We wanted to bio-hack the perfect power nap: a solution that wakes you up at an optimal time by analyzing your sleep cycle.

💤 What it does Happy Nappy is a smart neck pillow that guarantees you wake up refreshed, not groggy.

Monitors: Continuously tracks your heart rate via integrated sensors while you rest.

Analyzes: Detects the specific biometric signature of drifting from Light Sleep into Deep Sleep.

Intervenes: Gently wakes you up before you hit the "Danger Zone" (Deep Sleep), ensuring maximum energy restoration with zero sleep inertia. Powered by a vibration motor that is non-invasive and doesn't disturb those around you, so you can take HappyNappy anywhere.
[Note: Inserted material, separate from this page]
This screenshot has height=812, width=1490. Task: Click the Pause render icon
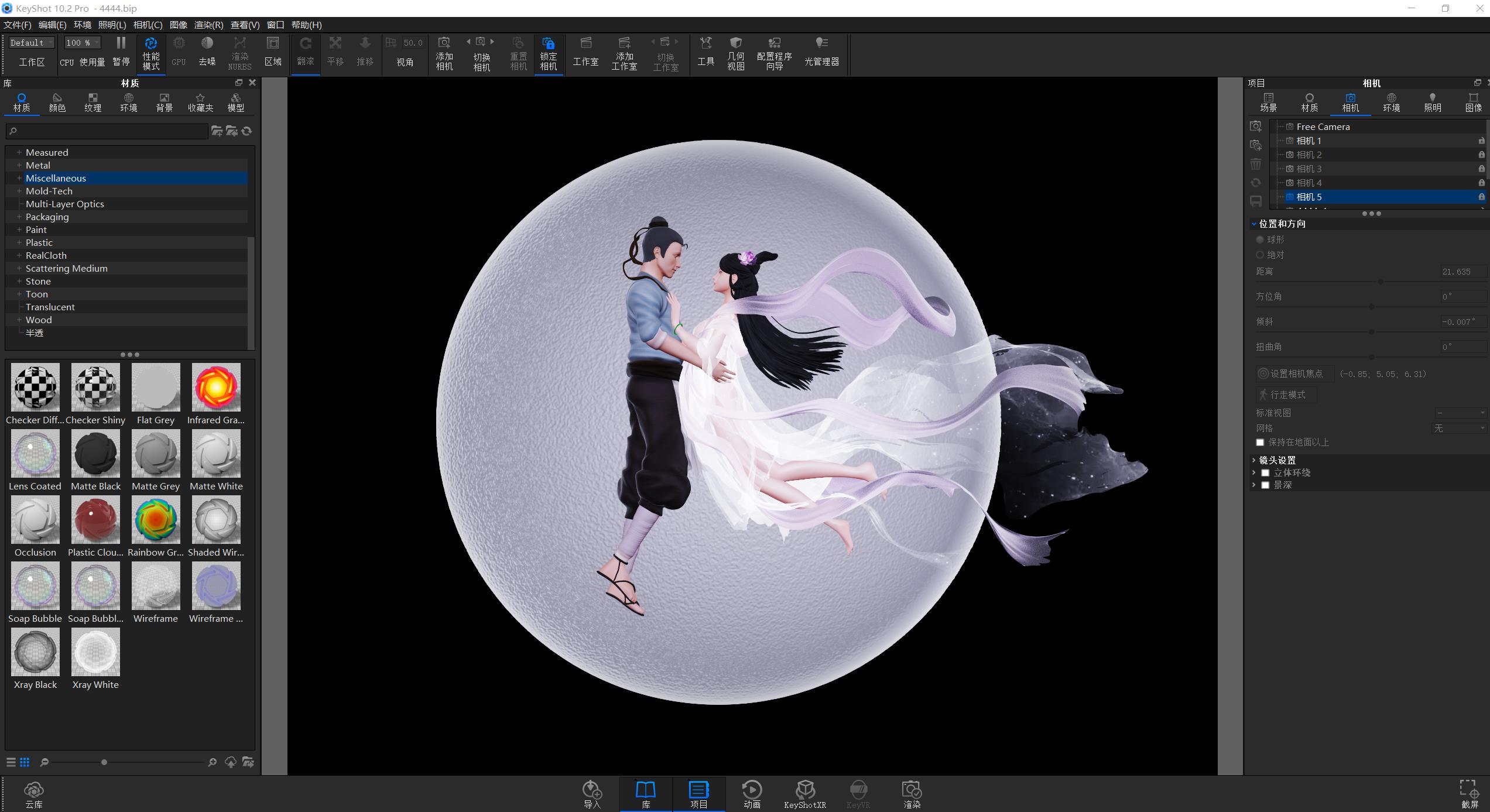(x=121, y=43)
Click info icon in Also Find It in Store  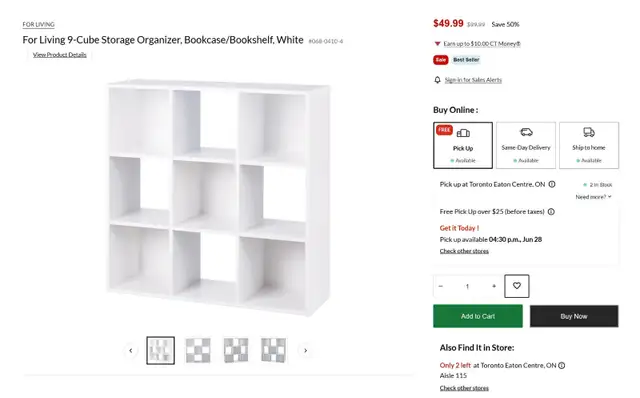(x=562, y=365)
Who likes waking up to an alarm blaring anyway?

⚙️ How we built it We built a full IoT pipeline from scratch, bridging hardware signal processing with a modern web backend.

  1. The Hardware (The "Body") Core: ESP32 Microcontroller acting as the central nervous system.

Sensing: MAX30102 Pulse Oximeter capturing raw Photoplethysmography (PPG) data.

Feedback: An OLED display on the pillow for real-time status and a haptic motor for the silent alarm.

  1. The Data Pipeline (The "Nervous System") Sampling: The ESP32 collects IR values at 50Hz, bundling them into data packets (500 samples every 10 seconds).

Transport: We set up a local MQTT Broker (Mosquitto) to handle high-frequency data transmission between the hardware and our backend, bypassing standard HTTP latency.

  1. The Backend & Logic (The "Brain") Processing: A FastAPI Python server ingests the raw data packets.

Signal Analysis: We used HeartPy to filter signal noise and calculate the average BPM for each 10-second interval.

The Algorithm:

Calculates a dynamic Baseline BPM from the first 60 readings (approx. 10 mins).

Monitors for a specific "Deep Sleep Dip": a sustained BPM drop of >20% relative to the baseline.

Triggers the wake-up command via MQTT the moment this threshold is crossed.

  1. Visualization Dashboard: A Streamlit dashboard visualizes the live heartbeat trend, allowing users to see their "Sleep Arch" and download their biometric data for post-nap analysis.

🚧 Challenges we ran into The "Network Nightmare": The school’s enterprise Wi-Fi security & login blocked our MQTT packets. We had to pivot quickly, setting up a personal router to create a local testing environment to keep the data flowing. However, this came at the cost of losing internet connection when our device is running the MQTT broker.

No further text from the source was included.